Failure Domain Hierarchy
Pod failure → Node failure → AZ failure → Region failure → Global failure, each with corresponding defense strategies (Probes/PDB → Topology Spread → Multi-AZ/ARC → Multi-Region → Multi-Cloud).
Resiliency Maturity Model
| Level | Stage | Key Capabilities |
|---|---|---|
| 1 | Basic | Pod-level resilience: Probes, PDB, Graceful Shutdown |
| 2 | Multi-AZ | AZ fault tolerance: Topology Spread, ARC Zonal Shift |
| 3 | Cell-Based | Blast radius isolation: Cell Architecture, Shuffle Sharding |
| 4 | Multi-Region | Region fault tolerance: Active-Active, Global Accelerator |
2. Multi-AZ Strategy
- Pod Topology Spread Constraints with
minDomains(K8s 1.30 GA) - AZ-aware Karpenter NodePool with disruption budgets
- Node Readiness Controller (2026) for bootstrap completion guarantees
- ARC Zonal Shift for automatic/manual AZ traffic diversion
- EBS AZ-Pinning mitigation with
WaitForFirstConsumer - Cross-AZ cost optimization via Istio Locality-Aware Routing
3. Cell-Based Architecture
Independent, self-contained service units for blast radius isolation.
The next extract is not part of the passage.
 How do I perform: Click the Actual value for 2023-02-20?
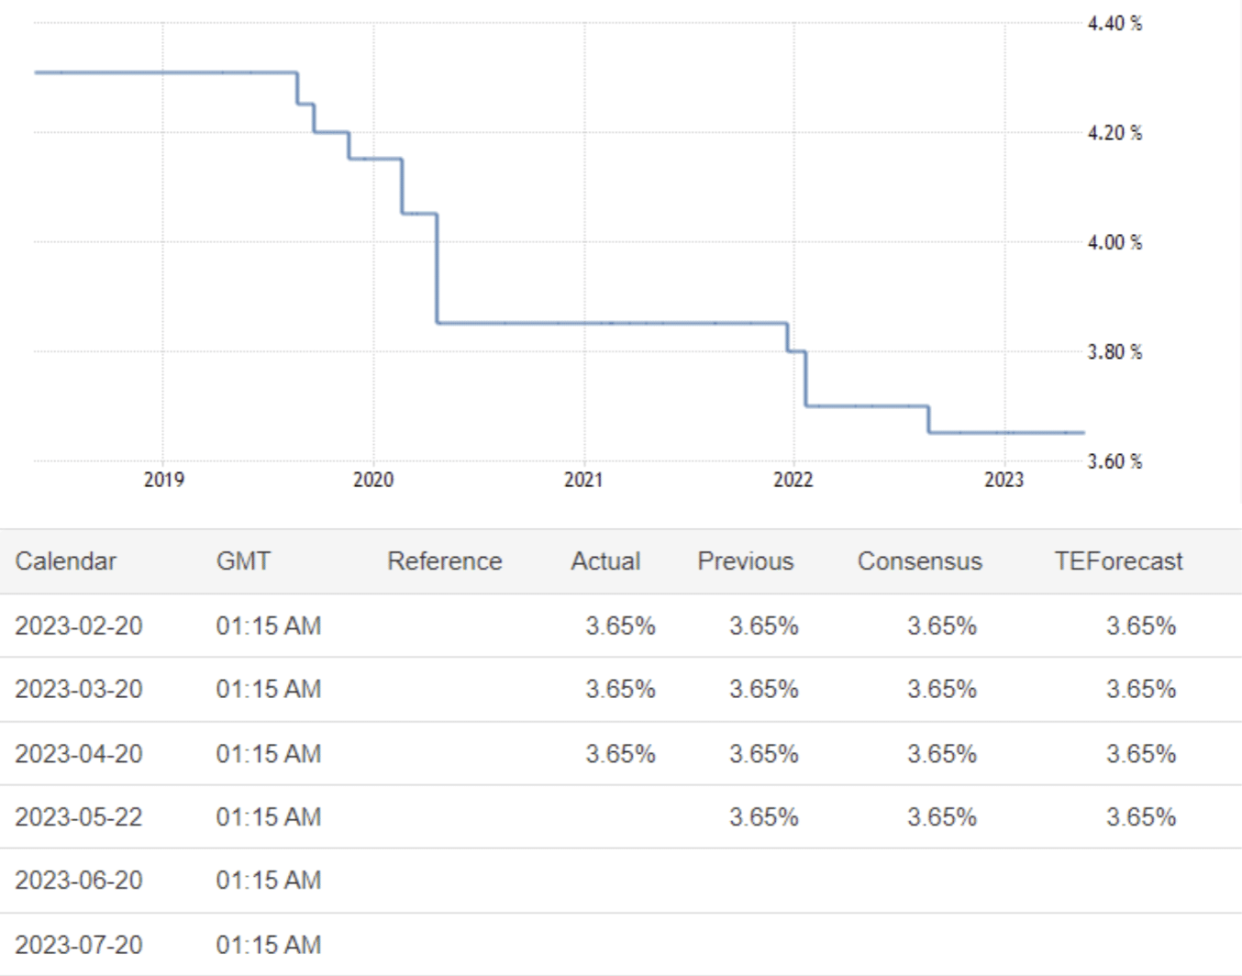620,627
Implementation via Namespace-based (soft) or Cluster-based (hard) cells. Cell Router implementation options: Route 53 ARC, ALB Target Groups, or Istio VirtualService. Shuffle Sharding for multi-tenant fault isolation.
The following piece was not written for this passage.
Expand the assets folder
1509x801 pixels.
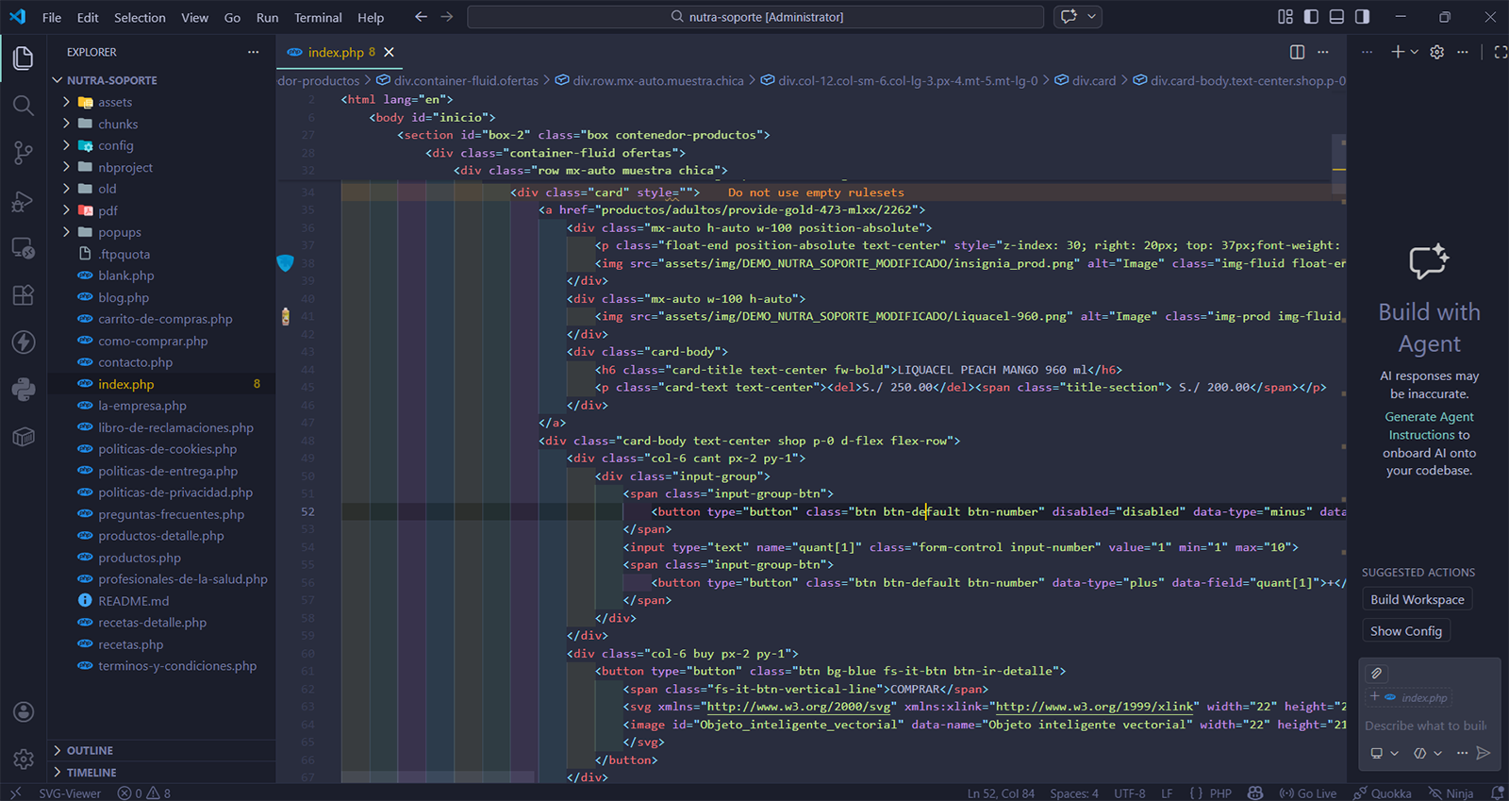coord(115,102)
4. Multi-Cluster / Multi-Region
Active-Active, Active-Passive, Regional Isolation, Hub-Spoke patterns. Global Accelerator + EKS, ArgoCD Multi-Cluster GitOps (ApplicationSets), Istio Multi-Cluster Federation.
5. Application Resiliency Patterns
PodDisruptionBudgets, Graceful Shutdown (preStop + terminationGracePeriodSeconds), Circuit Breaker (Istio DestinationRule), Retry/Timeout (Istio VirtualService), EKS Auto Mode considerations.
6. Chaos Engineering
AWS FIS (managed), Litmus Chaos (CNCF), Chaos Mesh (CNCF) — with scenarios for Pod deletion, AZ failure simulation, network latency injection. Game Day runbook template with 5-phase framework.